Another solution, similar to "cat+grep" from above, using tail and head:

  1. Write the header of the first file into the output:

    head -2 file1.txt > all.txt
    

    -- head -2 gets 2 first lines of the file.

  2. Add the content of all the files:

    tail -n +3 -q file*.txt >> all.txt
    

    -- -n +3 makes tail print lines from 3rd to the end, -q tells it not to print the header with the file name (read man), >> adds to the file, not overwrites it as >.

And sure you can put both commands in one line:

head -2 file1.txt > all.txt; tail -n +3 -q file*.txt >> all.txt

or instead of ; put && between them for success check.

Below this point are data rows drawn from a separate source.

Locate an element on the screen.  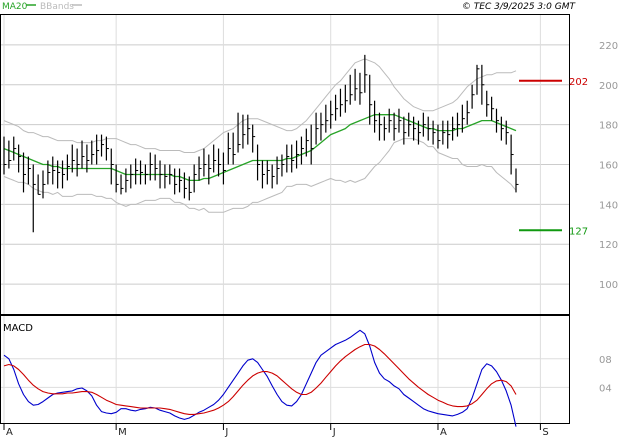
legend-bbands-label: BBands is located at coordinates (57, 7).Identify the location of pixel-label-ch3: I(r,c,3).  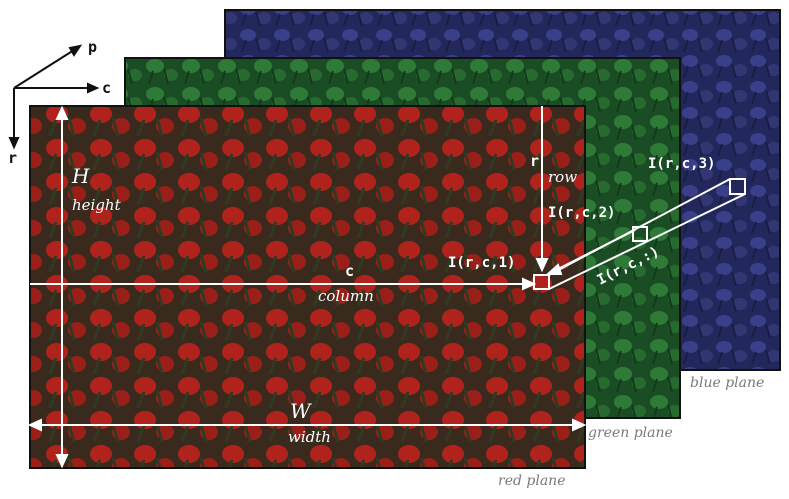
(682, 164).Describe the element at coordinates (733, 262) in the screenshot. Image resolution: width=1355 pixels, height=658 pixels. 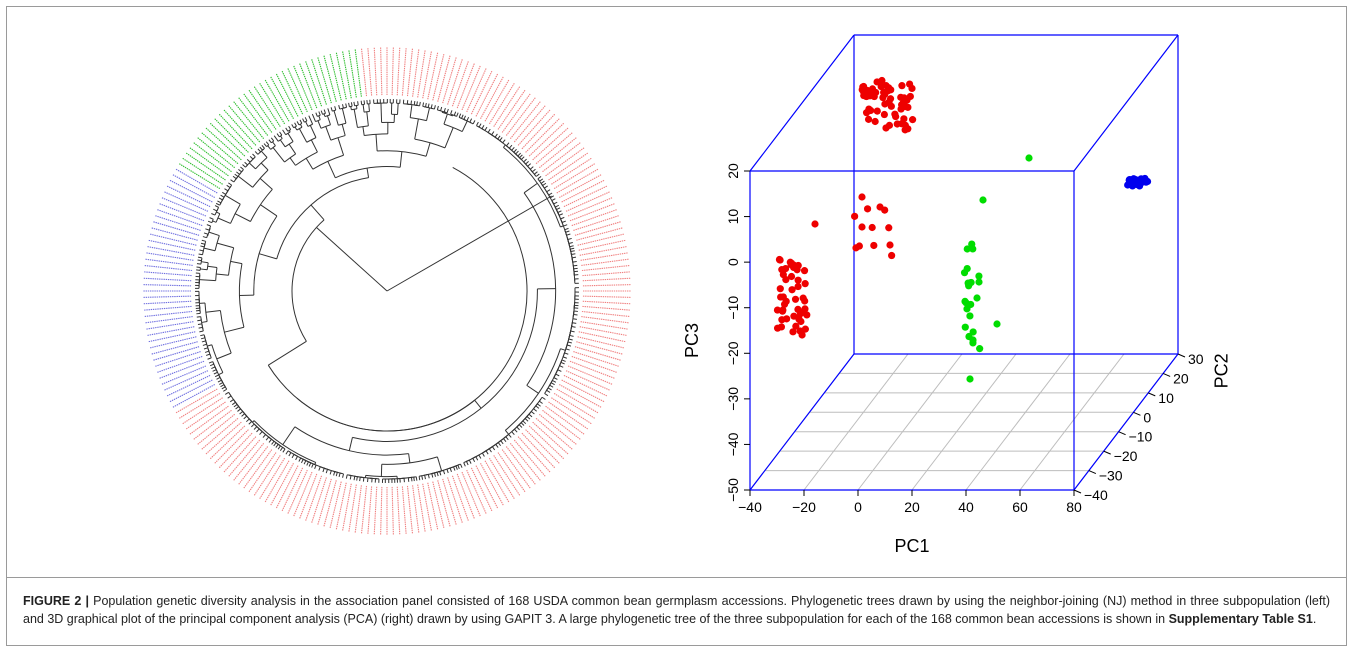
I see `z-tick-label: 0` at that location.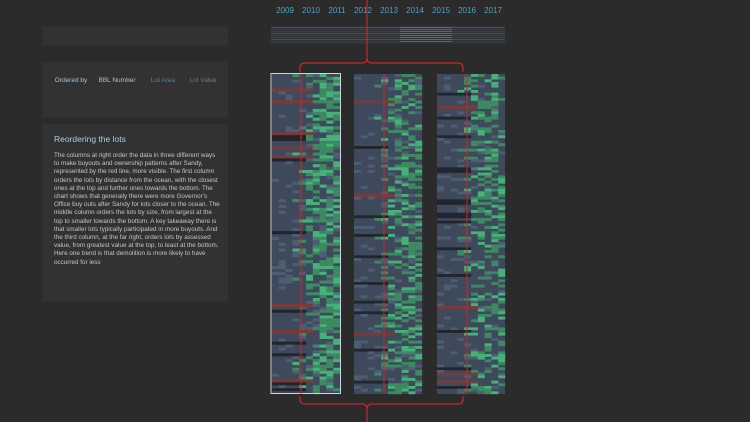 The image size is (750, 422). I want to click on column-distance-from-ocean, so click(306, 234).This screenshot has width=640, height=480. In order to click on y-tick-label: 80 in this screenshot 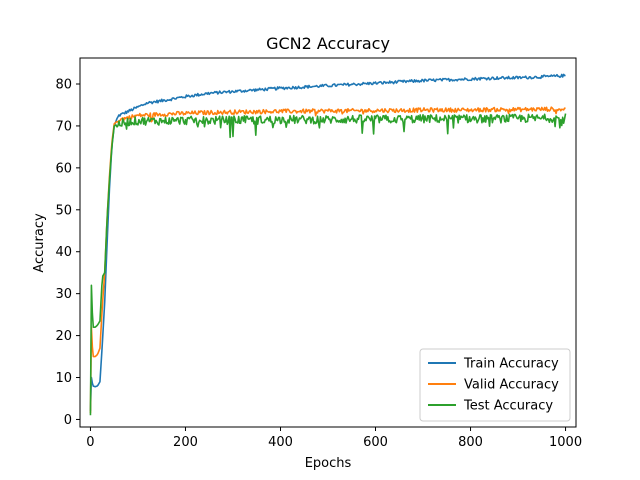, I will do `click(64, 84)`.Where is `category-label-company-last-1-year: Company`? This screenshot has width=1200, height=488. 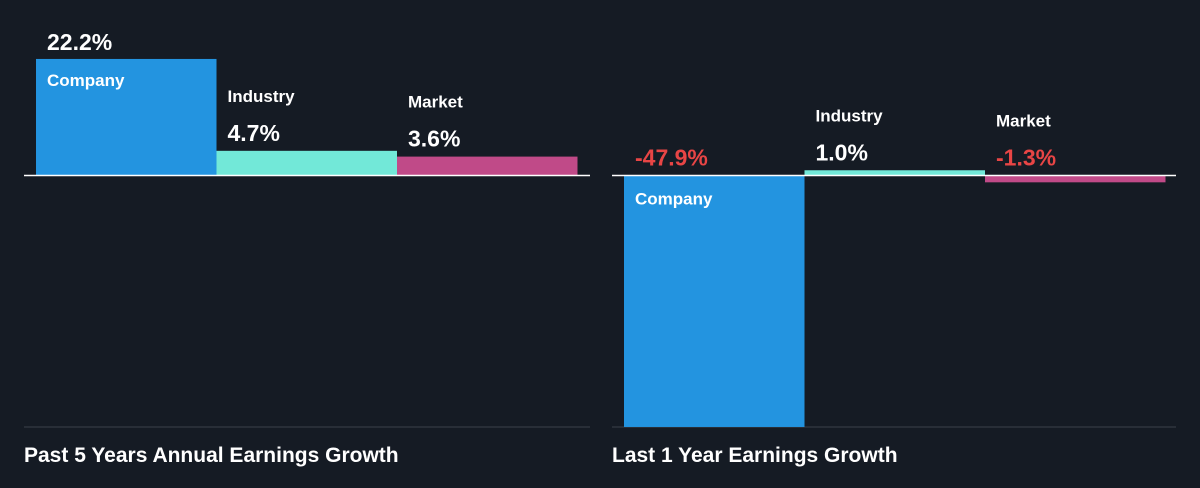 category-label-company-last-1-year: Company is located at coordinates (674, 200).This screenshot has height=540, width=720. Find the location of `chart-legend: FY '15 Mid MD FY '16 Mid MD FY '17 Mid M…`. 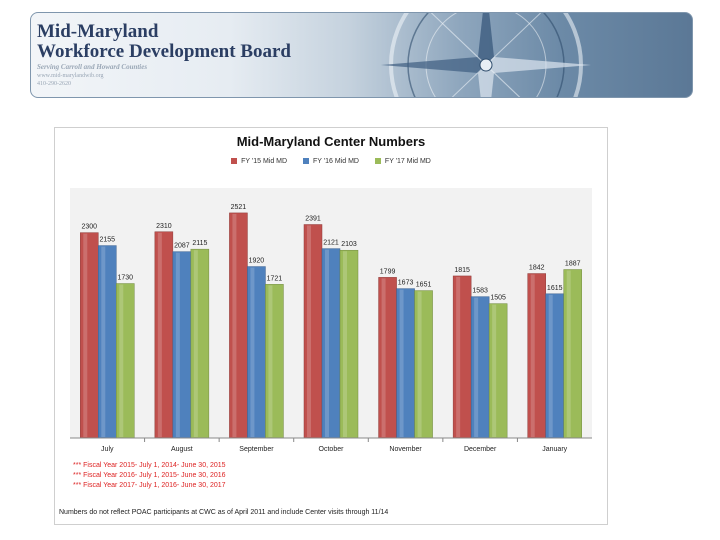

chart-legend: FY '15 Mid MD FY '16 Mid MD FY '17 Mid M… is located at coordinates (331, 162).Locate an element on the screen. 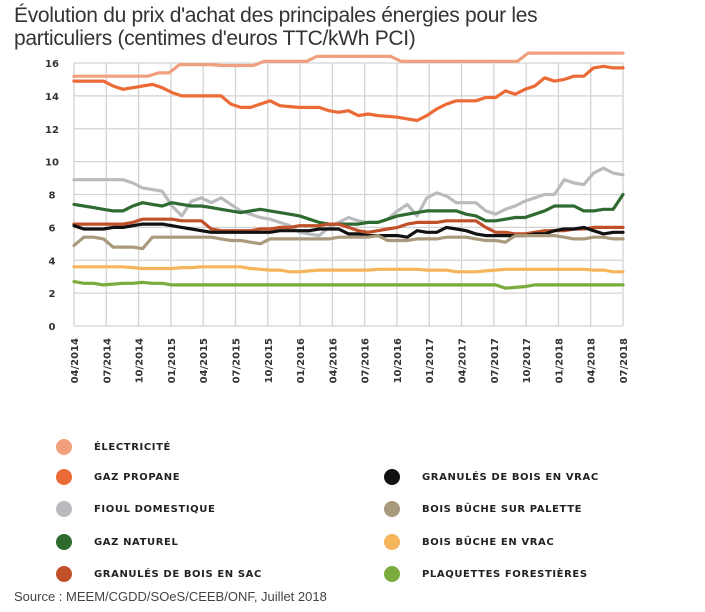 The height and width of the screenshot is (612, 705). legend-item-gaz-naturel: GAZ NATUREL is located at coordinates (117, 542). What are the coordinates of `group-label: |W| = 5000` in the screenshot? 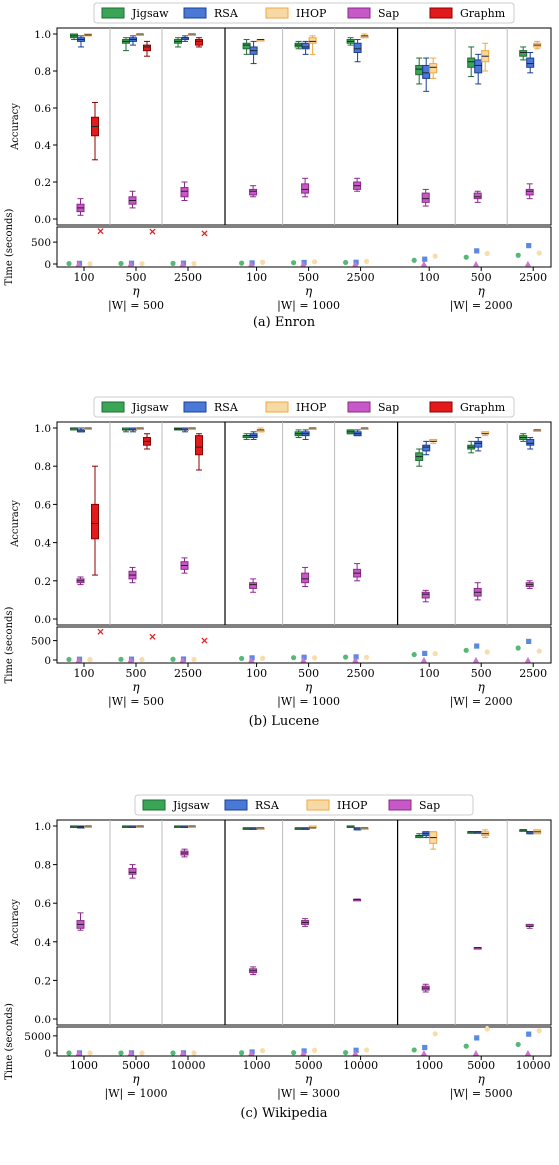 It's located at (482, 1094).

If you know how to do it in R, then by all means do it in R. With classical unix tools, this is most naturally done in awk.

awk '
    FNR==1 && NR!=1 { while (/^<header>/) getline; }
    1 {print}
' file*.txt >all.txt

The first line of the awk script matches the first line of a file (FNR==1) except if it's also the first line across all files (NR==1). When these conditions are met, the expression while (/^<header>/) getline; is executed, which causes awk to keep reading another line (skipping the current one) as long as the current one matches the regexp ^<header>. The second line of the awk script prints everything except for the lines that were previously skipped.


Try doing this :

$ cat file1.txt; grep -v "^<header" file2.txt
<header>INFO=<ID=DP,Number=1,Type=Integer>
<header>INFO=<ID=DP4,Number=4,Type=Integer>
A
B 
C
D
E 
F

NOTE

  • the -v flag means to invert the match of grep
  • ^ in REGEX, means beginning of the string
  • if you have a bunch of files, you can do

:

array=( files*.txt )
{ cat ${array[@]:0:1}; grep -v "^<header" ${array[@]:1}; } > new_file.txt

It's a bash array slicing technique.